Pengakuan

804 41 97
                                    

Melihat Dion menidurkan kepalanya dipangkuanku, rasanya seperti kembali ke masa lalu. Masa dimana aku pertama kali menaruh rasa padanya. Kala itu aku belum lama mengenal Dion, namun kami sudah cukup dekat.

"Kamu ingat enggak pernah ada diposisi kayak gini?" tanyaku sambil membelai rambutnya. Dalam jarak sedekat ini aku bisa melihat bulu matanya yang tebal dan lentik, serta alisnya yang lebih rapi dariku.

"Di depan kelas kan?" Ia tersenyum lebar yang membuatku melakukan hal yang sama.

"Iya. Sampai sekarang aku masih enggak tahu kenapa tiba-tiba kamu tiduran di pangkuanku padahal di sana ada guru sama anak-anak yang lain," kataku sambil menggelengkan kepala.

Saat itu, guru bahasa Inggris kami yang bernama Bu Surya memutuskan untuk melakukan pembelajaran di luar kelas setelah mendapat komplain dari beberapa siswa di kelas kami kalau mereka merasa bosan belajar di dalam ruangan. Lalu siang itu, kami sekelas duduk di koridor sambil mengerjakan tugas bahasa Inggris. Harus kuakui, metode seperti itu bisa meningkatkan mood siswa kembali.

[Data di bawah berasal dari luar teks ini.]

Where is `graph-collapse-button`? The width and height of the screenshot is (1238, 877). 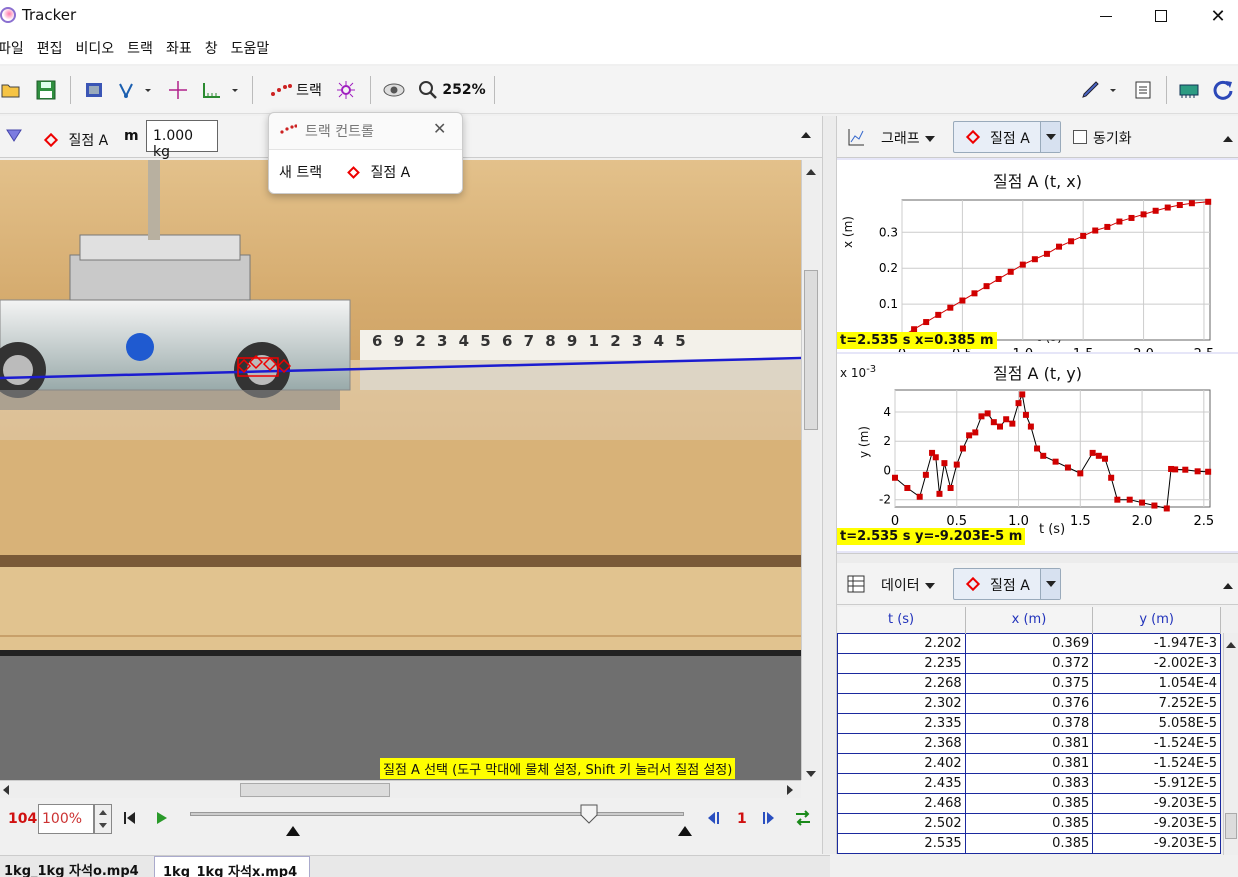
graph-collapse-button is located at coordinates (1228, 140).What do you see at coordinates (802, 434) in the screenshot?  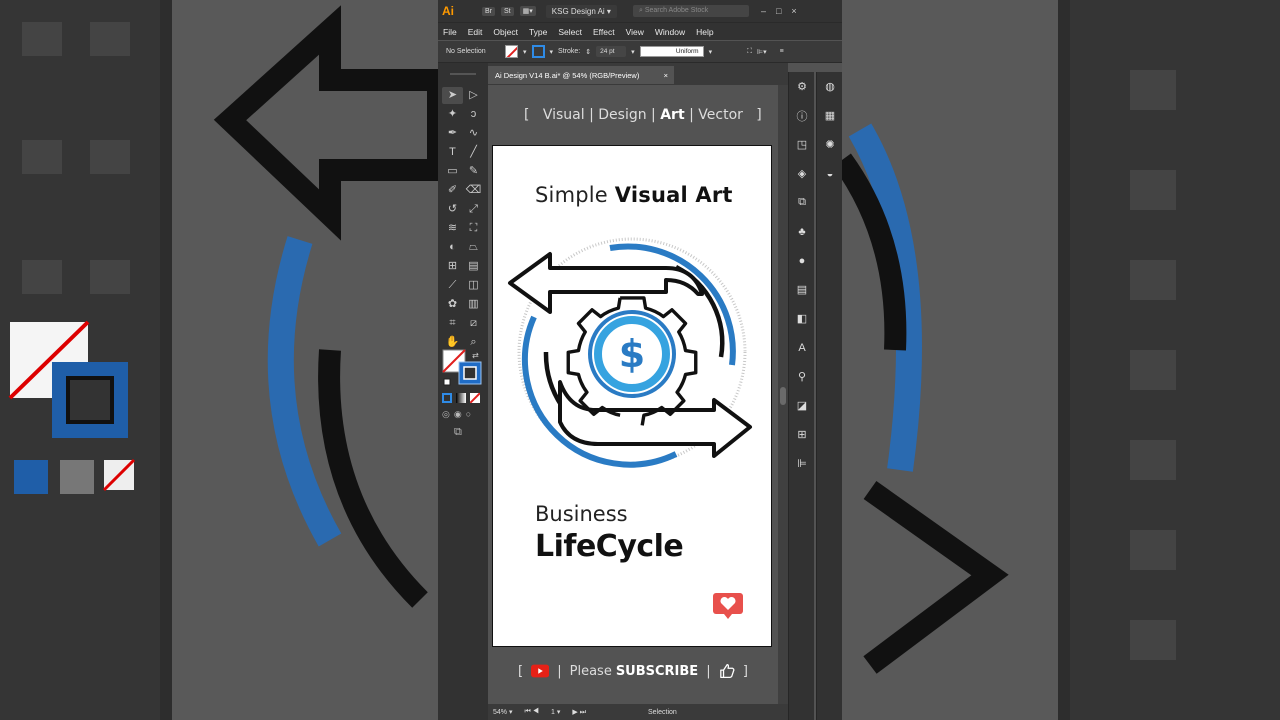 I see `transform-icon: ⊞` at bounding box center [802, 434].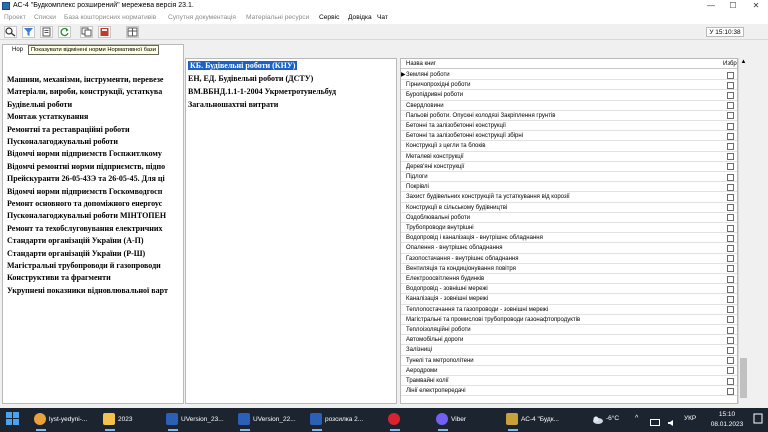  What do you see at coordinates (743, 231) in the screenshot?
I see `vertical-scrollbar: ▲` at bounding box center [743, 231].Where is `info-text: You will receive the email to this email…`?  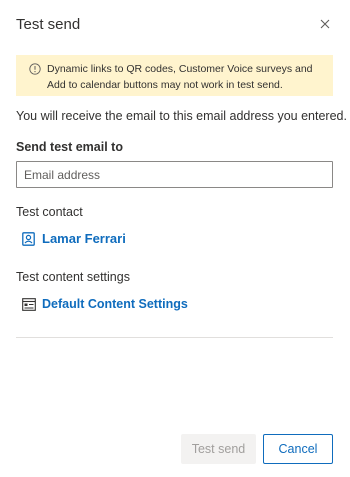 info-text: You will receive the email to this email… is located at coordinates (182, 116).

Awalnya Dion duduk agak jauh dariku, namun tiba-tiba ia mendekatiku dan langsung menidurkan kepalanya di pahaku. Aku mencoba protes saat itu kepadanya, namun ia hanya berbisik, "sebentar aja. Aku pusing dengerin gurunya ngomong terus."

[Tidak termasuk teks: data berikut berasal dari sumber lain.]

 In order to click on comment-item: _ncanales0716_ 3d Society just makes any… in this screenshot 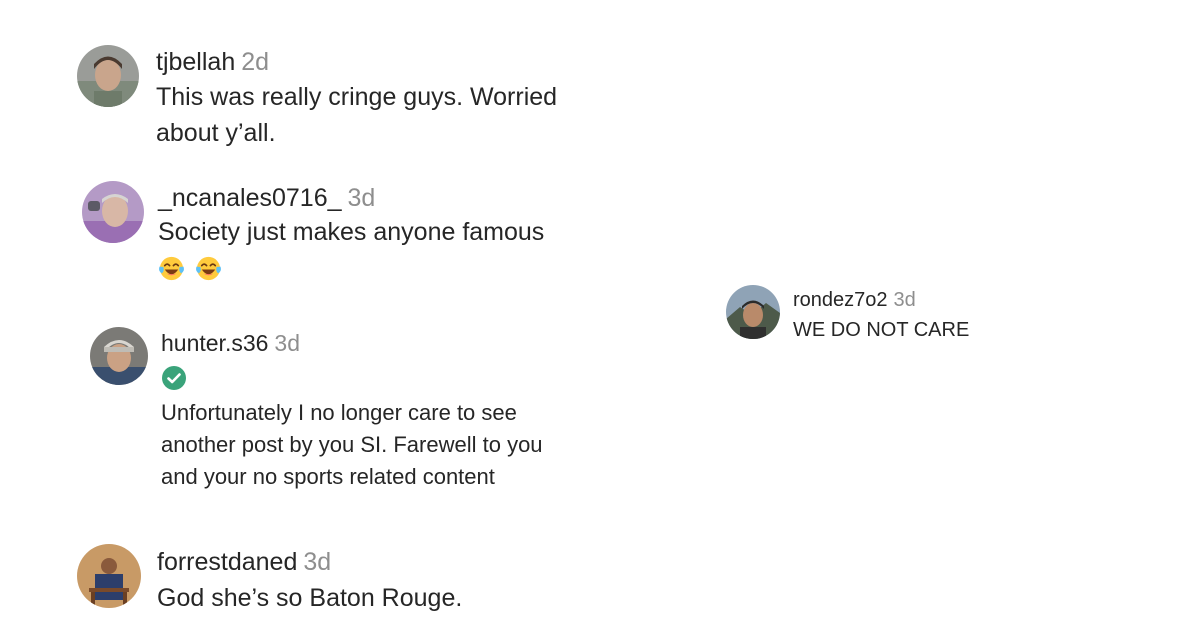, I will do `click(360, 232)`.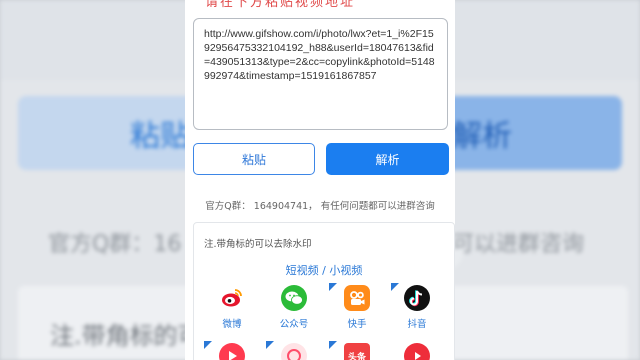 The image size is (640, 360). I want to click on bg-note-box, so click(538, 323).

Anehnya lagi, Bu Surya pun tidak menegur kami berdua walaupun beliau dengan jelas bisa melihat apa yang Dion lakukan saat itu. Namun berbeda dengan teman-teman sekelas kami, terutama yang perempuan. Mereka menatapku dengan sinis atau melontarkan sindiran.

Dion terkekeh sambil membuka salah satu amplop dari dalam kotak merah itu. "Aku juga enggak tahu kenapa. Cuma kayaknya nyaman aja tiduran di pangkuan kamu gini dan ternyata emang iya. Nyaman banget."

Aku beralih membelai kedua pipinya yang mulus dan terbebas dari rambut wajah, karena gemas. "Kapan kamu mau mulai bacanya?"

"Iya, ini juga lagi mau dibaca. Enggak sabaran banget sih," ledeknya yang membuatku mencubit hidung mancungnya.

Ia terkekeh. "Udah dong. Lagian kenapa sih kamu enggak mau baca sendiri aja? Aneh tahu baca tulisan sendiri."

"I don't know. You're voice kinda sound filthy when you talk to me and also I think you have a great reading voice. I guess that's why I love hearing you talk."

Ia membalikkan badannya dan menatapku dengan tatapan geli. "Do I sound filthy right now?"  Godanya.

Aku terkekeh untuk menutupi wajahku yang memanas akibat tatapan itu. "Hmm..."

Dion membaringkan kepalanya kembali di pangkuanku. Ia berdeham sebelum berbicara, "aku cuma baca yang punyaku ya ini."

"Oke." Aku menarik napas dalam lalu menghembuskannya pelan. Lagi pula aku juga tidak mau mendengar ia membaca surat-surat yang kukirim dulu. Jika kuingat-ingat lagi, sepertinya aku terlalu dramatis dan terkesan berlebihan dulu.

Saat Dion melihat ke atas, mata kami bertemu. Aku mengangguk untuk menandakan bahwa aku siap mendengarkan surat yang ia tulis.

"Untuk, Stephanie. Kata 'maaf' terdengar terlalu murahan untuk kuucapkan kepadamu. Kata itu tidak cukup untuk menebus kesalahan yang pernah kubuat. Tapi aku tetap akan meminta maaf kepadamu. Aku tahu aku salah, aku sadar itu. Meninggalkanmu di Jogja malam itu tanpa kejelasan adalah kesalahan terbesar yang pernah kulakukan. Menyakiti perempuan yang kusayang sama saja bunuh diri. Jangan pernah berpikir jika aku hidup tenang di London, Steph, aku sama menderitanya denganmu.

Steph, aku tahu kamu berhak mendapatkan penjelasan yang selama ini kamu tunggu. Aku akan menjelaskan semuanya saat kita bertemu lagi nanti. Aku bisa berkata seperti itu karena akan pulang kembali untukmu saat semua urusanku di sini sudah selesai. Karena untuk saat ini, aku masih belum bisa menemuimu.